Exercise goal: From the line that contains "Task: Click the browser back arrow" through the line that contains "Task: Select Instance under Color by", output every line of the listing below exactly and leave out all the rest.

┄┄┄┄┄┄

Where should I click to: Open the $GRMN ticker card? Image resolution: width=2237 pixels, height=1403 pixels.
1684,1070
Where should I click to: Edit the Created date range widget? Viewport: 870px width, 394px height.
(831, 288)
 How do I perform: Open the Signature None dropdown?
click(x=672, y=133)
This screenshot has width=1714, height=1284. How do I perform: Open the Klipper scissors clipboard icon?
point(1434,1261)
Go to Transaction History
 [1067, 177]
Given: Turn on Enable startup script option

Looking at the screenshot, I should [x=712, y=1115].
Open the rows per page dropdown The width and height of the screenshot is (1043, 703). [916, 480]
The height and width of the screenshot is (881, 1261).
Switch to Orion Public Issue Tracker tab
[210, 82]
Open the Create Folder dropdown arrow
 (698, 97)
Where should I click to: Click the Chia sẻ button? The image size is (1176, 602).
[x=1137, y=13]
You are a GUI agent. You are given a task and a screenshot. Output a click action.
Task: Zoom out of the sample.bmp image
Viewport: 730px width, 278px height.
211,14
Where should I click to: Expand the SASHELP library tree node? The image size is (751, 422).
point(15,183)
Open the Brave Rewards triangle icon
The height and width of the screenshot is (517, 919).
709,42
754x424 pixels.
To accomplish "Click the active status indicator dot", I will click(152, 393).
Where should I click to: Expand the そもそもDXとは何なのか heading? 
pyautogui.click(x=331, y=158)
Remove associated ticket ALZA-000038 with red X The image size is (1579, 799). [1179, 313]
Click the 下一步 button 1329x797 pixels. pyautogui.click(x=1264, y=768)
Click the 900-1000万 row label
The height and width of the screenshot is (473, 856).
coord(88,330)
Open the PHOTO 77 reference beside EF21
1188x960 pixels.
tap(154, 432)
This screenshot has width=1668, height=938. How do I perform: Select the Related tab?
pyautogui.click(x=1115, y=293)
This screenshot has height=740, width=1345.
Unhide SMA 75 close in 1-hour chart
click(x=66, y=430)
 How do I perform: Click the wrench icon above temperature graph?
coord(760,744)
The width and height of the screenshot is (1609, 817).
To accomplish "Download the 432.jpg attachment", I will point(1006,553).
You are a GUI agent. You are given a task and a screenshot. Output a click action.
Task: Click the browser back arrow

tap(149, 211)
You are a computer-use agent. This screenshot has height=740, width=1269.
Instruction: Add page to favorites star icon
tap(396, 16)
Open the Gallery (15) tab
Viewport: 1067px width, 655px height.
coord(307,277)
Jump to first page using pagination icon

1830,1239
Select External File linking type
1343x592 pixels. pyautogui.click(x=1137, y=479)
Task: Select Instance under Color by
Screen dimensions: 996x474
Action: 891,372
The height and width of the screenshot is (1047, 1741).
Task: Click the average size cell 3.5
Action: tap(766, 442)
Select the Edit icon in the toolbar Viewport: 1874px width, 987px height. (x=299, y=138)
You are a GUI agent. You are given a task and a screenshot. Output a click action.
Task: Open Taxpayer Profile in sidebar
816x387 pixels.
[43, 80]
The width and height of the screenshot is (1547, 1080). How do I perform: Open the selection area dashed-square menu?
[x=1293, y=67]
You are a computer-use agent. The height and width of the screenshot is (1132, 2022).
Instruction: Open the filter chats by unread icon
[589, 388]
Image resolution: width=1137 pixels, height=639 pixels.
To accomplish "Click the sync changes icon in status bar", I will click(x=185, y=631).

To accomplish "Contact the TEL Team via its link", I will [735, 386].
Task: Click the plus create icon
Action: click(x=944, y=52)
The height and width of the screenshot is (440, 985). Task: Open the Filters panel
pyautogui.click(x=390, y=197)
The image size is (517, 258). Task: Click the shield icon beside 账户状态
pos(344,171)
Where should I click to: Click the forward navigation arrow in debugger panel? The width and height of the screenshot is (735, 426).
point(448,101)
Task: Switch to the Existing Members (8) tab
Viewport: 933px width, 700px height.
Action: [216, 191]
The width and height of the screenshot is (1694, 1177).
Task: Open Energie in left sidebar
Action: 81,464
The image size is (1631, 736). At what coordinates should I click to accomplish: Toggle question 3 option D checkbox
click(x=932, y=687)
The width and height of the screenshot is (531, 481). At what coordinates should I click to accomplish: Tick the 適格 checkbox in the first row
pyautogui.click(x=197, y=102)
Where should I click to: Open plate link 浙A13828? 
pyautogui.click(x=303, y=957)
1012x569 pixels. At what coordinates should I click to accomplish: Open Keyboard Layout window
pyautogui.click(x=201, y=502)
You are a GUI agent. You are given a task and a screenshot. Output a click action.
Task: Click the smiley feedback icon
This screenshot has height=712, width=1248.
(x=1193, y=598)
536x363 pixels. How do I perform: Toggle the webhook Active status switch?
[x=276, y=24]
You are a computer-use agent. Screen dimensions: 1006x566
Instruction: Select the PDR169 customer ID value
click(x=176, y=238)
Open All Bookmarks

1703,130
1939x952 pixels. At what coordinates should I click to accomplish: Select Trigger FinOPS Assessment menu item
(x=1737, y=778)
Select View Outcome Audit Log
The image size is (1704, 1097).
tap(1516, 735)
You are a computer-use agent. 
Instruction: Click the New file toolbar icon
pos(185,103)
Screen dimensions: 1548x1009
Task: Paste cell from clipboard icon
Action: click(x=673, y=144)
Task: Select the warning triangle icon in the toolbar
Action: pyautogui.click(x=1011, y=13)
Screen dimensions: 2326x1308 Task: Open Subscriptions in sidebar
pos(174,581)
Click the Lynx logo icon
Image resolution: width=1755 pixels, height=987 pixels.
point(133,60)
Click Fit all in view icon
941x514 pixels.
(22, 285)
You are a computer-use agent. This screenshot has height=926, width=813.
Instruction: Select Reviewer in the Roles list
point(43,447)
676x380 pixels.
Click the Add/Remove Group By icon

┄┄┄┄┄┄

Exercise solution:
Task: Click the browser back arrow

tap(149, 211)
You are a computer-use agent. This screenshot has height=740, width=1269.
Instruction: Add page to favorites star icon
tap(396, 16)
Open the Gallery (15) tab
Viewport: 1067px width, 655px height.
coord(307,277)
Jump to first page using pagination icon

1830,1239
Select External File linking type
1343x592 pixels. pyautogui.click(x=1137, y=479)
Task: Select Instance under Color by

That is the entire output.